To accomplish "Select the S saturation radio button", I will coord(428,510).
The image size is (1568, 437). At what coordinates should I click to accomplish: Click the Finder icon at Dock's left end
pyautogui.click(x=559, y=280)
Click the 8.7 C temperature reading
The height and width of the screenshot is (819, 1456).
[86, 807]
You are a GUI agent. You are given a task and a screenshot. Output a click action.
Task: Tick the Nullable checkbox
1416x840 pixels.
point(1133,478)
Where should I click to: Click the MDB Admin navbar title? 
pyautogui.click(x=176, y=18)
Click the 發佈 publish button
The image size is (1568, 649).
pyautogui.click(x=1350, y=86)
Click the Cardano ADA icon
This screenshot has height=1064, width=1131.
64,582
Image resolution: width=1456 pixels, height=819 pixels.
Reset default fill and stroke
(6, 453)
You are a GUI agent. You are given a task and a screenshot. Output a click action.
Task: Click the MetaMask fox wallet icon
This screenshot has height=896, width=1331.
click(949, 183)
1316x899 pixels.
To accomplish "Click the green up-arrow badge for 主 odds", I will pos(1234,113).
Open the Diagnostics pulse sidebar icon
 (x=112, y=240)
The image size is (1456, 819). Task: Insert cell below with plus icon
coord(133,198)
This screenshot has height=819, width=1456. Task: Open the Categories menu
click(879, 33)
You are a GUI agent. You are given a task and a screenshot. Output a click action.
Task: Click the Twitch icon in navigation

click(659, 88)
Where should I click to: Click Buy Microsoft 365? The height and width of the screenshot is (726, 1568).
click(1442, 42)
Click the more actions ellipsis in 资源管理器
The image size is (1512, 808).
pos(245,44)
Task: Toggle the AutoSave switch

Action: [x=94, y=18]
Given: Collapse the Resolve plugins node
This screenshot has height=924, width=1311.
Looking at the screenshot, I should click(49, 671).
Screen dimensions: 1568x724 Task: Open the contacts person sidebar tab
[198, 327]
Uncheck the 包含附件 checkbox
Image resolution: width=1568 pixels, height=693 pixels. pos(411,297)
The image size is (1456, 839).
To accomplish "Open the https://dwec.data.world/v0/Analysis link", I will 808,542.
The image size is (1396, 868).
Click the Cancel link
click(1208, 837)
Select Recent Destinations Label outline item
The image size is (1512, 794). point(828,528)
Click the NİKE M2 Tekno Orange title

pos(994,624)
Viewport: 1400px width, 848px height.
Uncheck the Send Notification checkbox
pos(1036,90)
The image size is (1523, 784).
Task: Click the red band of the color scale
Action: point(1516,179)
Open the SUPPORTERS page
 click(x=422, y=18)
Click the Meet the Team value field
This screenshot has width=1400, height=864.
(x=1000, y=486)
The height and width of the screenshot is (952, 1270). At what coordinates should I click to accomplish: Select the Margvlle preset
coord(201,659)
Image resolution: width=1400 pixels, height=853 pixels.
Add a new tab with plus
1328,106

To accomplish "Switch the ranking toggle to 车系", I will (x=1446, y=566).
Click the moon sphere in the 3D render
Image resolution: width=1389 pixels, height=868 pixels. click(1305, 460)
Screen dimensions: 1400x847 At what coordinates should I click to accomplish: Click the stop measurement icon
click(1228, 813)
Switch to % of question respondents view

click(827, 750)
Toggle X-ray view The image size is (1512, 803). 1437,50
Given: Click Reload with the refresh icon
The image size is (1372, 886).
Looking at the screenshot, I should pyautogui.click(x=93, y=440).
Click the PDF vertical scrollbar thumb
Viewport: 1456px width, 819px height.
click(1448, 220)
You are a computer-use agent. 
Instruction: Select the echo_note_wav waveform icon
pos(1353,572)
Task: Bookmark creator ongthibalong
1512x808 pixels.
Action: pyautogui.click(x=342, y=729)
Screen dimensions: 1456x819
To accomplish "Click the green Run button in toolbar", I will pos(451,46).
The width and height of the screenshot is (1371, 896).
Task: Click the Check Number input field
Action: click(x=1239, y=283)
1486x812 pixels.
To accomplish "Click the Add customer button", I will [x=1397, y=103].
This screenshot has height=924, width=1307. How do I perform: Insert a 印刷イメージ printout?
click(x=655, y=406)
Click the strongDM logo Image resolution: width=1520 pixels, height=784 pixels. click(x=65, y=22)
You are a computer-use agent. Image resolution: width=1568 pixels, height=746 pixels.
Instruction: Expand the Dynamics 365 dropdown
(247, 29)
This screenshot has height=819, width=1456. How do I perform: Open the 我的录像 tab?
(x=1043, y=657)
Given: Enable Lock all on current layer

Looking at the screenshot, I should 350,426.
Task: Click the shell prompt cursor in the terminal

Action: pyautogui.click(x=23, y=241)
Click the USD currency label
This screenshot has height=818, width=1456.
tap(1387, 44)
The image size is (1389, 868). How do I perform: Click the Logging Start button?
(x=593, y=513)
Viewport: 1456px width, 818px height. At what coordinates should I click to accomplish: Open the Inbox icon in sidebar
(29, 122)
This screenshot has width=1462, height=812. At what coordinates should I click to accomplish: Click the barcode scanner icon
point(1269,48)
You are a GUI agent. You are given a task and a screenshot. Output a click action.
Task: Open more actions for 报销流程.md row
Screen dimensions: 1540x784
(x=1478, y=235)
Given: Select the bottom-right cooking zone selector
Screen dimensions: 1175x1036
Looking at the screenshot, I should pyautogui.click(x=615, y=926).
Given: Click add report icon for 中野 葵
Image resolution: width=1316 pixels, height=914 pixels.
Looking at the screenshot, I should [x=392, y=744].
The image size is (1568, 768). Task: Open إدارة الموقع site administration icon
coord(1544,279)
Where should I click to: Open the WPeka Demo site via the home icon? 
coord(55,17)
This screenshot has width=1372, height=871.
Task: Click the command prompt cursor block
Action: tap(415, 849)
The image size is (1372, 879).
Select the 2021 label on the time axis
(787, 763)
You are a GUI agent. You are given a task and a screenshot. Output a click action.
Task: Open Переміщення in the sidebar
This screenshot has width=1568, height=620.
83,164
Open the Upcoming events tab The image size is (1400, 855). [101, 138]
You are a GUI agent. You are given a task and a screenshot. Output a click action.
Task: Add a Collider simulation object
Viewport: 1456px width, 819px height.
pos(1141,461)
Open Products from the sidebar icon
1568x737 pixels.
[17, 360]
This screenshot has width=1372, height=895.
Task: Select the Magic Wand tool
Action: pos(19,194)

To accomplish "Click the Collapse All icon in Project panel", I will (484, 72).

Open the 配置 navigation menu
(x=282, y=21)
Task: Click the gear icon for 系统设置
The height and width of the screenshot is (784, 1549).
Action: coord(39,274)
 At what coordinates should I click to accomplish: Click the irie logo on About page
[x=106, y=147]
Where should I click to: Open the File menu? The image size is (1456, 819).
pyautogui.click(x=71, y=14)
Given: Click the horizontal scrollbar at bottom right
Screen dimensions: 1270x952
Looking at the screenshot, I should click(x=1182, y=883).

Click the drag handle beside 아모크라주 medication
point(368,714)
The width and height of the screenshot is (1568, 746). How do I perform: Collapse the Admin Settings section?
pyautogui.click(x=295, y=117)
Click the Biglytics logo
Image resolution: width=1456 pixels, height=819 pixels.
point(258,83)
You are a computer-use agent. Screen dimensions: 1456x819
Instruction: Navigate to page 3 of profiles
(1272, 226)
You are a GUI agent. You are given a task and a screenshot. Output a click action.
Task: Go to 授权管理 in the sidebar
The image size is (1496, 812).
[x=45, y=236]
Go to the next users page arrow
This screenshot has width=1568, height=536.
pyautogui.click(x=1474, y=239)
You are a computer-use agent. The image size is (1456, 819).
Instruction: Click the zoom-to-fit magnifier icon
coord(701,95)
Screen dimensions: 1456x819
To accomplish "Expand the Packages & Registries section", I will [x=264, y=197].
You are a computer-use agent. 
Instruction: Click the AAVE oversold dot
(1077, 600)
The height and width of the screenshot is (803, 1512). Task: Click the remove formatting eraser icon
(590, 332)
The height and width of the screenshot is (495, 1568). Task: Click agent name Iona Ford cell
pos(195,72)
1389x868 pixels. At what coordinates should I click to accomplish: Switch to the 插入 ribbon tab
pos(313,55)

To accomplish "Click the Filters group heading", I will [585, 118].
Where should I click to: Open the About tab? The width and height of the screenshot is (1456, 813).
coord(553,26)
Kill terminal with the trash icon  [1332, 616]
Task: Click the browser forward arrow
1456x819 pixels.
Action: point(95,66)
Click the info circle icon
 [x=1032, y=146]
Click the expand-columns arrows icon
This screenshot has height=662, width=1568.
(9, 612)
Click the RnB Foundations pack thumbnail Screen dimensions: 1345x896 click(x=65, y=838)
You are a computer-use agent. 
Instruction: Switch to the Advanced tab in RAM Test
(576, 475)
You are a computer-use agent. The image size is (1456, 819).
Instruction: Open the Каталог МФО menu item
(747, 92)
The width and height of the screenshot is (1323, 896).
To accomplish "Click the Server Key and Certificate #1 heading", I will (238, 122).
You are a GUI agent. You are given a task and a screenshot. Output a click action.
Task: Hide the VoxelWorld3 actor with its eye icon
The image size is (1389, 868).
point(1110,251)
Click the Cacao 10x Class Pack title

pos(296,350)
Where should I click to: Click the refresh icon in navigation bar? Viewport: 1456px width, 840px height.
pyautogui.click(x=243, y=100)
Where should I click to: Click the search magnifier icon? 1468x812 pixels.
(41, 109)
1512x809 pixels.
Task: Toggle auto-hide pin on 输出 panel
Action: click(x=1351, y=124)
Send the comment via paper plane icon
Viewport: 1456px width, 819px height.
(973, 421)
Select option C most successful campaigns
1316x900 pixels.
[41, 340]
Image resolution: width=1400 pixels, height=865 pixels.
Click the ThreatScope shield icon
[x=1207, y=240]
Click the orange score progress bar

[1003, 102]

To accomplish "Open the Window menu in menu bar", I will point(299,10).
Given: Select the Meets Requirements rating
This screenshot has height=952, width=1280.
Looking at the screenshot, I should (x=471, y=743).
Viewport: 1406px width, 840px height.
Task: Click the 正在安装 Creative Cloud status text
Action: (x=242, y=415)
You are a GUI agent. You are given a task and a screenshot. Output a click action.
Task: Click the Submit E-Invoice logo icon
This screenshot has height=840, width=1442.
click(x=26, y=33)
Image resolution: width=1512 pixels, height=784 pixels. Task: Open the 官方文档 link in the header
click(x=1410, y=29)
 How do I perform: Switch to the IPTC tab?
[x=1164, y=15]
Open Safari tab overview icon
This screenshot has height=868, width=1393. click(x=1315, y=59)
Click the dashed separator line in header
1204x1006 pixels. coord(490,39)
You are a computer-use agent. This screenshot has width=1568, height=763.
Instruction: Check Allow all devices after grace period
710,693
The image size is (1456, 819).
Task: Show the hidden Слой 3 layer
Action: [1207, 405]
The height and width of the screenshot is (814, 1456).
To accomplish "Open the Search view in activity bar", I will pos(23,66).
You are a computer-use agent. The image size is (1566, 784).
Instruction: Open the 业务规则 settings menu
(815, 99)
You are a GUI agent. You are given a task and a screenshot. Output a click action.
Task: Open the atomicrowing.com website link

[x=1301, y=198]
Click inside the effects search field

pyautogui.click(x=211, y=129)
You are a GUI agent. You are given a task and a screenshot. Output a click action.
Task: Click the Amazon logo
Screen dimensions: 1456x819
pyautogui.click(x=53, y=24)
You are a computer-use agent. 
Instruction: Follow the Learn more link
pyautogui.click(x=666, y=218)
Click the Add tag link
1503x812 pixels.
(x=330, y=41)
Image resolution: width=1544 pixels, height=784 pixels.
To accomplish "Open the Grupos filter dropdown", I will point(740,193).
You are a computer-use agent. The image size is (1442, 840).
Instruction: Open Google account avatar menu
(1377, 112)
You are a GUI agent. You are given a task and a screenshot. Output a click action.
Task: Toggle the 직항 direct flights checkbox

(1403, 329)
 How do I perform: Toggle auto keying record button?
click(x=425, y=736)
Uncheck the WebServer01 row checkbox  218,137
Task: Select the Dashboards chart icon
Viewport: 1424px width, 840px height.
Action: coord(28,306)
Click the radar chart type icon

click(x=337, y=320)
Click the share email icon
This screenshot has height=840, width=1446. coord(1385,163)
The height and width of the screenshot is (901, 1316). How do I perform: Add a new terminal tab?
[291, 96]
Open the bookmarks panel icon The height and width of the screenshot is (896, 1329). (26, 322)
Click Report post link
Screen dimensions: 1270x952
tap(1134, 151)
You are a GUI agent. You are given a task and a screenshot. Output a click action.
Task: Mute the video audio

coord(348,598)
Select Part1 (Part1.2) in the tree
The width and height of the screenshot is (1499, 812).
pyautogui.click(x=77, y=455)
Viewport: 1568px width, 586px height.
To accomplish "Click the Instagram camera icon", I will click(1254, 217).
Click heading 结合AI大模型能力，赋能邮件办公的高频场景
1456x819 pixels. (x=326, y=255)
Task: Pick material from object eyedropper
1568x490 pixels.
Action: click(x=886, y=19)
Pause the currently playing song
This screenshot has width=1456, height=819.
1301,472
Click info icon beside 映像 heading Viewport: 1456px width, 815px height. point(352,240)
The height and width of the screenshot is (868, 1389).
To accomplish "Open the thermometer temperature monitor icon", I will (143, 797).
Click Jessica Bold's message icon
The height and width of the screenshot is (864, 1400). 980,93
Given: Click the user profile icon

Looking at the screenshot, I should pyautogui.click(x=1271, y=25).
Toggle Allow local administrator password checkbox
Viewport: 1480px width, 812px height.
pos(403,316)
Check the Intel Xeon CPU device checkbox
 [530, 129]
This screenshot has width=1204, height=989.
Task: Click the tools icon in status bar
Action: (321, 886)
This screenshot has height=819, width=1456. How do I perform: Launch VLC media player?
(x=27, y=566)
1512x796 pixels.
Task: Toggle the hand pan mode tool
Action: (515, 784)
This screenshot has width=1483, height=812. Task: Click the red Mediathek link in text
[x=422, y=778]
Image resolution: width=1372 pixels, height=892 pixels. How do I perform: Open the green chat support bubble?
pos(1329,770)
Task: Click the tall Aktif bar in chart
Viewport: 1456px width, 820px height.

= = = = = = =

**About this task:** Now copy each line of the entries that mentions "object".

**Expected output:**
Task: Add a Collider simulation object
Task: Pick material from object eyedropper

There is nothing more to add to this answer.